Terence Young is best known as the director of 3 Bond movies, Thunderball (1965), From Russia With Love (1963) and Dr. No (1962). That might explain why he’s directing Charles Bronson in this B-grade action film but barely what James Mason is doing in it and certainly not one-time Bergman muse, Liv Ullman..

Mason, who looks like he’s badly on his druthers plays Captain Ross, a slimy mercenary soldier and drug dealer who Bronson’s character, Joe Martin, abandoned, along with a couple of other dirt-bags, in a prison break in which a guard was killed seven years earlier. Joe fled to the South of France and settled down with Ullman’s Fabienne and her daughter running a tourist fishing boat while the others went back to the can.

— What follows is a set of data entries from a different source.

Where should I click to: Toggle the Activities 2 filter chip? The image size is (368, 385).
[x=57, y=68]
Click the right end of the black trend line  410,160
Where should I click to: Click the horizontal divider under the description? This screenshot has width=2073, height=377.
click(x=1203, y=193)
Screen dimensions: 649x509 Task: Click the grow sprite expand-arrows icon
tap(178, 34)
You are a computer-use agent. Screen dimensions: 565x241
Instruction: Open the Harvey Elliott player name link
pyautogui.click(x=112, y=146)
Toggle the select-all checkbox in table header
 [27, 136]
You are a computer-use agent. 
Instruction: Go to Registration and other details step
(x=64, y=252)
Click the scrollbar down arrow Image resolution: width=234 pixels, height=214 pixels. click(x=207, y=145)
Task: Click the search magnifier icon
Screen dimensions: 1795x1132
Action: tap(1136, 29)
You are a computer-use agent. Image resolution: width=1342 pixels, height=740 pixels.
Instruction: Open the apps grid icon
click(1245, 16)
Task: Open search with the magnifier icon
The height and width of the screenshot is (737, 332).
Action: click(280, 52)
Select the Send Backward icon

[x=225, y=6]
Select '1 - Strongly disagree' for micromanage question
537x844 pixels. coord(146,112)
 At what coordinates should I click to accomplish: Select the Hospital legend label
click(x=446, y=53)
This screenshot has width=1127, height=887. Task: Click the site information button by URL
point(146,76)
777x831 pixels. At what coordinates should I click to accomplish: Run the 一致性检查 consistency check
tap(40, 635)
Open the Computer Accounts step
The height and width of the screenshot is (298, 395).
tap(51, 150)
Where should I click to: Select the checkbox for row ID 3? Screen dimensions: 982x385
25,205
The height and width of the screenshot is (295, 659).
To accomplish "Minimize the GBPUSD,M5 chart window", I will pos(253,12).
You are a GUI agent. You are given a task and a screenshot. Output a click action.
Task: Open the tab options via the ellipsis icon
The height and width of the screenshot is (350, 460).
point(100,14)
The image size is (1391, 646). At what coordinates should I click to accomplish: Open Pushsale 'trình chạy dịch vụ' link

All is sweet until the ne’er-do-wells turn up and try to get him to help them pick up a drug shipment and escape, taking his boat in expiation for having left them behind.

Frankly Cold Sweat is a crudely made film but it borders on the exploitational and anyone who likes late 60s style will enjoy the low budget attempts to be cool, with the South of France locations typifying the era’s idea of the place to be and a truly awful performance from Jill Ireland (who was married to Bronson at the time) as Mason’s hippified moll. .

For the most part the film is forgettable with a buffed Bronson dispatching the villains in comic-book fashion but there is a car chase down the side of a steep, rock strewn hill that is a quite remarkable piece of stunt work. 

DVD Extras: Unseen footage; Stills gallery: Original Theatrical trailers.